Code release for "Category-Specific Prompts for Animal Action Recognition with Pretrained Vision-Language Models" (ACM MM 23)
Animal action recognition has a wide range of applications. However, the task largely remains unexplored due to the greater challenges compared to human action recognition, such as lack of annotated training data, large intra-class variation caused by diverse animal morphology, and interference of cluttered background in animal videos. Most of the existing methods directly apply human action recognition techniques, which essentially require a large amount of annotated data. In recent years, contrastive vision-language pretraining has demonstrated strong few-shot generalization ability and has been used for human action recognition. Inspired by the success, we develop a highly performant action recognition framework based on the CLIP model. Our model addresses the above challenges via a novel category-specific prompt adaptation module to generate adaptive prompts for both text and video based on the animal category detected in input videos. On one hand, it can generate more precise and customized textual descriptions for each action and animal category pair, being helpful in the alignment of textual and visual space. On the other hand, it allows the model to focus on video features of the target animal in the video and reduce the interference of video background noise. Experimental results demonstrate that our method outperforms five previous behavior recognition methods on the Animal Kingdom dataset and has shown best generalization ability on unseen animals.

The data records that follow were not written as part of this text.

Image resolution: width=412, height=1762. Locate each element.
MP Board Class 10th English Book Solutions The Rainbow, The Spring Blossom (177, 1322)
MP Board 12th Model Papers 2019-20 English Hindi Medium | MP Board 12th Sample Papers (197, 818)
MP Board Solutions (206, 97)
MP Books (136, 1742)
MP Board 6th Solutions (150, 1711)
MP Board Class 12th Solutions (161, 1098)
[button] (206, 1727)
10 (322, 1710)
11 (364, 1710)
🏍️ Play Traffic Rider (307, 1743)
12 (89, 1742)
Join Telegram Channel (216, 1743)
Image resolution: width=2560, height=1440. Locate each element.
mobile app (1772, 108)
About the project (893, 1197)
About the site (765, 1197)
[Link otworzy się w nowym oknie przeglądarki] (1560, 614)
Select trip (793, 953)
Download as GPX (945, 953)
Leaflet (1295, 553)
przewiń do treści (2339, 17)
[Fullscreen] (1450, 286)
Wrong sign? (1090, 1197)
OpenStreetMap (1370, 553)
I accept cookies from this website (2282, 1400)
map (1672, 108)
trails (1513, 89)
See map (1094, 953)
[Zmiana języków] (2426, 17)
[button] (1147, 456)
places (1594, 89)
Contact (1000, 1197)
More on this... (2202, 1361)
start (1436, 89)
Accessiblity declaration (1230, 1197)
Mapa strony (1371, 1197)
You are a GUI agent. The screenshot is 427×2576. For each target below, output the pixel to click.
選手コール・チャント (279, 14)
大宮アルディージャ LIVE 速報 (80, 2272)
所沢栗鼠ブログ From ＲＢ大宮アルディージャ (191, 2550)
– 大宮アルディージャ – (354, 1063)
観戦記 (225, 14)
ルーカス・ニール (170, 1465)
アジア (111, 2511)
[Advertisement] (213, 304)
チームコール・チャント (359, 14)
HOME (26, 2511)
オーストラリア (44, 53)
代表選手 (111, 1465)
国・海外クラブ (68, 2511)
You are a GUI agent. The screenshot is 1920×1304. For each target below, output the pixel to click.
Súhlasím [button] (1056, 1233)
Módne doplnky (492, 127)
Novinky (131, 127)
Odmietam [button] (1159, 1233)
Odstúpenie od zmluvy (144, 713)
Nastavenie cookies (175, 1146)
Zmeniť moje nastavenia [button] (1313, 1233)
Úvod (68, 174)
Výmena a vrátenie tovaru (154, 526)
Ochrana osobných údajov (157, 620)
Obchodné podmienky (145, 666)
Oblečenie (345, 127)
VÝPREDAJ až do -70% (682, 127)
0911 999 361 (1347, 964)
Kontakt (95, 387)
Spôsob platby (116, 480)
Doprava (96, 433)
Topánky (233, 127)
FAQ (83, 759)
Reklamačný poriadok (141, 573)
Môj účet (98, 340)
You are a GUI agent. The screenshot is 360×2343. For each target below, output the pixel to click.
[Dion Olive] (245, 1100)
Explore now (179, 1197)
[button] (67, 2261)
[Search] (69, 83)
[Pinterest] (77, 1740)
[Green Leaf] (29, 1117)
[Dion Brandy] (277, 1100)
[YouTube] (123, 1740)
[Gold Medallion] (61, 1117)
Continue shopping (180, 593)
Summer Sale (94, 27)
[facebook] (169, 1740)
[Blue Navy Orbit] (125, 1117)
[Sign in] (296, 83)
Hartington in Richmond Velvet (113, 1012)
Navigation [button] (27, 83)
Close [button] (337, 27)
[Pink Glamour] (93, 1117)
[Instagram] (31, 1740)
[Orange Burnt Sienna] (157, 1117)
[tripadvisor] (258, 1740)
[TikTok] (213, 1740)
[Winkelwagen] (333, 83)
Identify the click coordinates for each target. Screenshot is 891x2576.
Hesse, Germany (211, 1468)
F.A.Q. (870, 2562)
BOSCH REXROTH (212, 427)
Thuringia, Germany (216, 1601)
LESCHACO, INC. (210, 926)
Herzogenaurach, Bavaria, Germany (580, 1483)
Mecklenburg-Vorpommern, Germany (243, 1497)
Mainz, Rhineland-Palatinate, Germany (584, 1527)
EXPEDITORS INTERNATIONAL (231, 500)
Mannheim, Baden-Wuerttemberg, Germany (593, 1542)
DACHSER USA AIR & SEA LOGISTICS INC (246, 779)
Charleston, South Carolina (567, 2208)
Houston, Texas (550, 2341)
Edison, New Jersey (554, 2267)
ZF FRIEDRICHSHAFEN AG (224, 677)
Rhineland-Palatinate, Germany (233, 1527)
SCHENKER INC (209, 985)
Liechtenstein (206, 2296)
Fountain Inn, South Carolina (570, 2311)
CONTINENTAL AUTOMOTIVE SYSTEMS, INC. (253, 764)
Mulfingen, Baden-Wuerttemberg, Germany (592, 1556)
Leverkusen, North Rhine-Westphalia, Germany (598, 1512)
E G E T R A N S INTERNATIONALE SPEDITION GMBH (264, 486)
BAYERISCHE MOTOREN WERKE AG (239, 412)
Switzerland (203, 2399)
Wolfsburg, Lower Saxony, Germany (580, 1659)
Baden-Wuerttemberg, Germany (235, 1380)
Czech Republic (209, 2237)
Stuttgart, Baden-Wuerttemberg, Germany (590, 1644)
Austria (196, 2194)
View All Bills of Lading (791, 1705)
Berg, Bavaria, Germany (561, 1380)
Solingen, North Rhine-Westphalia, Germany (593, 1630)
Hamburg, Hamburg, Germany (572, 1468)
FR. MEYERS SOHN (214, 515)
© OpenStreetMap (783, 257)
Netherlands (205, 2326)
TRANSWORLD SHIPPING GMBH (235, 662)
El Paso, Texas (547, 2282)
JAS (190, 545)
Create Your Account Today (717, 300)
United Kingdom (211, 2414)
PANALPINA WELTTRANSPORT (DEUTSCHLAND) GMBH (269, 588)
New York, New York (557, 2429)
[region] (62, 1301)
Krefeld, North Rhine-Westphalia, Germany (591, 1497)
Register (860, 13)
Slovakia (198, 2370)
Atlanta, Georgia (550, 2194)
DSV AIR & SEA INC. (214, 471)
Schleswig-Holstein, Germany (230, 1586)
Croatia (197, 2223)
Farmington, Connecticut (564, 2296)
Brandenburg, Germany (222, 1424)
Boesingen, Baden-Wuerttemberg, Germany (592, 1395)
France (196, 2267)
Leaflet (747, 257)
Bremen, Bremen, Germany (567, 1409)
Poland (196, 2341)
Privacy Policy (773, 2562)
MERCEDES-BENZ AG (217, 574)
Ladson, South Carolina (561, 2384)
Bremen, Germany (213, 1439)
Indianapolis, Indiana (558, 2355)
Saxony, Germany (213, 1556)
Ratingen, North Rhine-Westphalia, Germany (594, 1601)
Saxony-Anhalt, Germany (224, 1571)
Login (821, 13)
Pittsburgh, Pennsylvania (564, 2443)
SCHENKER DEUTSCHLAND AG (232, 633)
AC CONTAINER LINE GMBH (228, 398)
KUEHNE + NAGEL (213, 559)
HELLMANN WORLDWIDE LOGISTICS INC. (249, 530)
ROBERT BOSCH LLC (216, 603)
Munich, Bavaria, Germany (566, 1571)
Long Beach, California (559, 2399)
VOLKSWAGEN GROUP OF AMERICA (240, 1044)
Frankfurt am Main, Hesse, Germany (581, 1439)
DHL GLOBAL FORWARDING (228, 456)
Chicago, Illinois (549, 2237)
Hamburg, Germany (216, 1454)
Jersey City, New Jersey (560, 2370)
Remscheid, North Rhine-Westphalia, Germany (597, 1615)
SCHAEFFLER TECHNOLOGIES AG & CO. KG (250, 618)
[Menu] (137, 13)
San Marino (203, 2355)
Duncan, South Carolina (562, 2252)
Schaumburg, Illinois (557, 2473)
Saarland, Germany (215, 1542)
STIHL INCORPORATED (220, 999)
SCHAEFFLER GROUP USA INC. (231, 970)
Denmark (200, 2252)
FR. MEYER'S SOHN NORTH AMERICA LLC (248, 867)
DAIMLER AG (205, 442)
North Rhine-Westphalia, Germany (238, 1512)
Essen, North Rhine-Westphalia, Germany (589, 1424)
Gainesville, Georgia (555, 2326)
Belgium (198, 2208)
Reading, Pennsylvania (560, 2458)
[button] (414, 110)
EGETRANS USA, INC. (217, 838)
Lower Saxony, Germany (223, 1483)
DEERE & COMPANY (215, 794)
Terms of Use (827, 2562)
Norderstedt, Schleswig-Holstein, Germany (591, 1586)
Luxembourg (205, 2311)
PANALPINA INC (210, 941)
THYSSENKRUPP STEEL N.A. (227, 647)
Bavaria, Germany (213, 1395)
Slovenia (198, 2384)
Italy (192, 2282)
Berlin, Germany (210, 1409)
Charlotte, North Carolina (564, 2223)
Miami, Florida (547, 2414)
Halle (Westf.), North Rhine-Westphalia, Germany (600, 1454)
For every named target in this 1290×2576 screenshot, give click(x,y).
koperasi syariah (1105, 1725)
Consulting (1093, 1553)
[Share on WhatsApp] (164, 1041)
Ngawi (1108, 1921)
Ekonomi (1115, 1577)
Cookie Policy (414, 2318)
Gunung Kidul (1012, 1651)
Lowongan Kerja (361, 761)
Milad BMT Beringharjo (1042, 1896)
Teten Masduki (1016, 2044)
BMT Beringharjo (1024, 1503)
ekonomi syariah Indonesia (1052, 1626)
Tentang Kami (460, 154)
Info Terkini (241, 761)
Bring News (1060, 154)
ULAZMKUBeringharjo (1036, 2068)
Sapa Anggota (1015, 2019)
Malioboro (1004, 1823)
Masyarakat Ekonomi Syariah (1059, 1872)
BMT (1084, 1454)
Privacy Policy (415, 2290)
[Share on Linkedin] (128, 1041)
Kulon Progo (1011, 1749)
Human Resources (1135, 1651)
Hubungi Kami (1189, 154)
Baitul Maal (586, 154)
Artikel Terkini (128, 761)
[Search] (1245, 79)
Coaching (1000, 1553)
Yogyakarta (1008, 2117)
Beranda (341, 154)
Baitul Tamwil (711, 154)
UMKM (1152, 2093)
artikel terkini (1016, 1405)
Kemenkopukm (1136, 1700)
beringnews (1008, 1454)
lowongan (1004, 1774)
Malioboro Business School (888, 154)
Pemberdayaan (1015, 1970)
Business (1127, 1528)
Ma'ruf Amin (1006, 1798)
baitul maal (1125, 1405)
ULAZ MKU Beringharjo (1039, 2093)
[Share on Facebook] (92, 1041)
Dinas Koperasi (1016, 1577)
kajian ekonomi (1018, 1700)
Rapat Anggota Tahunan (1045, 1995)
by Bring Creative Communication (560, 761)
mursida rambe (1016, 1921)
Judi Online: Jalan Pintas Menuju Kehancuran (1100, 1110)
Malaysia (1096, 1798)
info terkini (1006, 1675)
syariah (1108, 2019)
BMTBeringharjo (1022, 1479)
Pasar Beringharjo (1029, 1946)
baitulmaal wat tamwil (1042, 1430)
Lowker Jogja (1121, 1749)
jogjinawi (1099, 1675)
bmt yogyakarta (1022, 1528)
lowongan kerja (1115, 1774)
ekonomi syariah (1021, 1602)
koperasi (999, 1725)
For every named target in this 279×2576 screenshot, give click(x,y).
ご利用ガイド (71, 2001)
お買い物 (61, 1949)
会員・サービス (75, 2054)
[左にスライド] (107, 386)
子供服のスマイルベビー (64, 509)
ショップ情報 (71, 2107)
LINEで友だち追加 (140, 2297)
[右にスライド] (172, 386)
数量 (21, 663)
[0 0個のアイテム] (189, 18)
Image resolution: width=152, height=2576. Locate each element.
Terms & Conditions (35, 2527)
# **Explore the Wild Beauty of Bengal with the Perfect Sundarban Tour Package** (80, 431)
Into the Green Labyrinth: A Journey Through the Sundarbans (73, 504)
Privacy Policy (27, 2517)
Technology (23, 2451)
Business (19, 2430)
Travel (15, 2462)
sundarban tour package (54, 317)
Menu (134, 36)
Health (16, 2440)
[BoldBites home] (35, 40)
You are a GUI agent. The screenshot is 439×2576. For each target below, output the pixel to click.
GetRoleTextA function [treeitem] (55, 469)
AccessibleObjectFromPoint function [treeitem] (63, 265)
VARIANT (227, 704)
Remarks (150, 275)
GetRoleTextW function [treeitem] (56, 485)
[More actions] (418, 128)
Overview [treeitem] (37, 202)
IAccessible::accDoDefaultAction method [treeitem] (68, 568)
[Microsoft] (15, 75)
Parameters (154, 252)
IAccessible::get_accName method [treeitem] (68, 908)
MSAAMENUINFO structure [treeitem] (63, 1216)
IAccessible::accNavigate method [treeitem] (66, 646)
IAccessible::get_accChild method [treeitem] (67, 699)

Model structure: Some prediction results:
animal category prediction model: Google Drive https://drive.google.com/file/d/1lZDQR0JdKTyxTB1vQvQ_np9O-m1qKiHn/view?usp=drive_link
action prediction model: Google Drive https://drive.google.com/drive/folders/1xXW14XTyB2JvZR-BbHr0lVFjI6sgZRPx?usp=drive_link
pip install -r requirements.txt
python -m torch.distributed.launch --nproc_per_node=<YOUR_NPROC_PER_NODE> main.py -cfg <YOUR_CONFIG> --output <YOUR_OUTPUT_PATH> --accumulation-steps 4
python -m torch.distributed.launch --nproc_per_node=<YOUR_NPROC_PER_NODE> main.py -cfg <YOUR_CONFIG> --output <YOUR_OUTPUT_PATH> --only_test --opts TEST.NUM_CLIP 4 TEST.NUM_CROP 3 --resume <YOUR_MODEL_FILE>